Sumitrosis diversipes

Scientific classification
- Kingdom: Animalia
- Phylum: Arthropoda
- Clade: Pancrustacea
- Class: Insecta
- Order: Coleoptera
- Suborder: Polyphaga
- Infraorder: Cucujiformia
- Family: Chrysomelidae
- Genus: Sumitrosis
- Species: S. diversipes
- Binomial name: Sumitrosis diversipes (Baly, 1885)
- Synonyms: Chalepus diversipes Baly, 1885 ; Anoplitis diversipes ;

= Sumitrosis diversipes =

- Genus: Sumitrosis
- Species: diversipes
- Authority: (Baly, 1885)

Species of beetle

Sumitrosis diversipes is a species of beetle of the family Chrysomelidae. It is found in Mexico (Oaxaca).

==Description==
The head is moderately produced between the eyes and minutely granulose. The front impressed with a longitudinal groove. The antennae are slender and filiform. The thorax is transverse, the sides converging from base to apex, distinctly angulate, slightly bisinuate.
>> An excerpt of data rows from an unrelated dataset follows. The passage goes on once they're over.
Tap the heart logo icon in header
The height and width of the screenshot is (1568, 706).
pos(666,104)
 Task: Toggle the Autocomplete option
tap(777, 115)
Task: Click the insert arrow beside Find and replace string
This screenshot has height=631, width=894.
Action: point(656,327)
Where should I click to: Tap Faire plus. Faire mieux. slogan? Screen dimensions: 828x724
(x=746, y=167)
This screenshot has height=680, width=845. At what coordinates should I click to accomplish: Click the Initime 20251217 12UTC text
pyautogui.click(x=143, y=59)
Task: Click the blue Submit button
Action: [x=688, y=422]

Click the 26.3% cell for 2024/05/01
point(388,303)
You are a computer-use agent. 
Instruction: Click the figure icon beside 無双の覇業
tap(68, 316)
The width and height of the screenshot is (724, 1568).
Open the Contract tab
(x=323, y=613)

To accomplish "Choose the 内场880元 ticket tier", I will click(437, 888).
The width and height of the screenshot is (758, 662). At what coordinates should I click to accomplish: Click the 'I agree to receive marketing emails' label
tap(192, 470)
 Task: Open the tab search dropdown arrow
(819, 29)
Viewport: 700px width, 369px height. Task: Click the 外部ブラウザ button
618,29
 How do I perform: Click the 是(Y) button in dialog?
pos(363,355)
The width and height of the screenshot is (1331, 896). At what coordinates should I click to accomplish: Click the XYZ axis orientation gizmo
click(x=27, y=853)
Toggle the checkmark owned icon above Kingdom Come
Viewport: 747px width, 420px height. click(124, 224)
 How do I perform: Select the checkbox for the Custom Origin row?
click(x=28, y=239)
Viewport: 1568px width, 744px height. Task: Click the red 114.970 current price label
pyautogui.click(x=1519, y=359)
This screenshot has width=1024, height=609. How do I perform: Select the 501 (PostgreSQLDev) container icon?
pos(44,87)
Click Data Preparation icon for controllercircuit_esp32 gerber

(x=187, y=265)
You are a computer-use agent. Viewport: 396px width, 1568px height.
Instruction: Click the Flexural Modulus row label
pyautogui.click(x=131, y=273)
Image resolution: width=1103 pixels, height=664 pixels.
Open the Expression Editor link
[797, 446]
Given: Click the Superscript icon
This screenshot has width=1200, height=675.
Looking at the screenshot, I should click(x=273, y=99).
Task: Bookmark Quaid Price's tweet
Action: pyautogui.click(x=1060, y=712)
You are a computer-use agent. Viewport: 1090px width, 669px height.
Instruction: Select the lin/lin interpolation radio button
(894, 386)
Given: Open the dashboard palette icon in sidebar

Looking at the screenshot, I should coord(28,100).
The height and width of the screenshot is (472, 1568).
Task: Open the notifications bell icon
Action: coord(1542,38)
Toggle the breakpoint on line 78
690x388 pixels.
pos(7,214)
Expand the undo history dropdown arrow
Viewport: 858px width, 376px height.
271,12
The upper surface is subcylindrical, transversely depressed on the hinder disc, closely covered with large coarse punctures. The elytra are narrowly oblong, slightly dilated apical margin conjointly obtuse, broadly sinuate on either side. The outer margin (the sinuate apices excepted) is serrulate and the upper surface is granulose. Each elytron (at the base and on the medial disc) has eight, at the apex with nine, rows of fine, but distinctly impressed punctures, the second interspace, together with the suture at its apex, strongly costate. The sixth interspace is less strongly elevated.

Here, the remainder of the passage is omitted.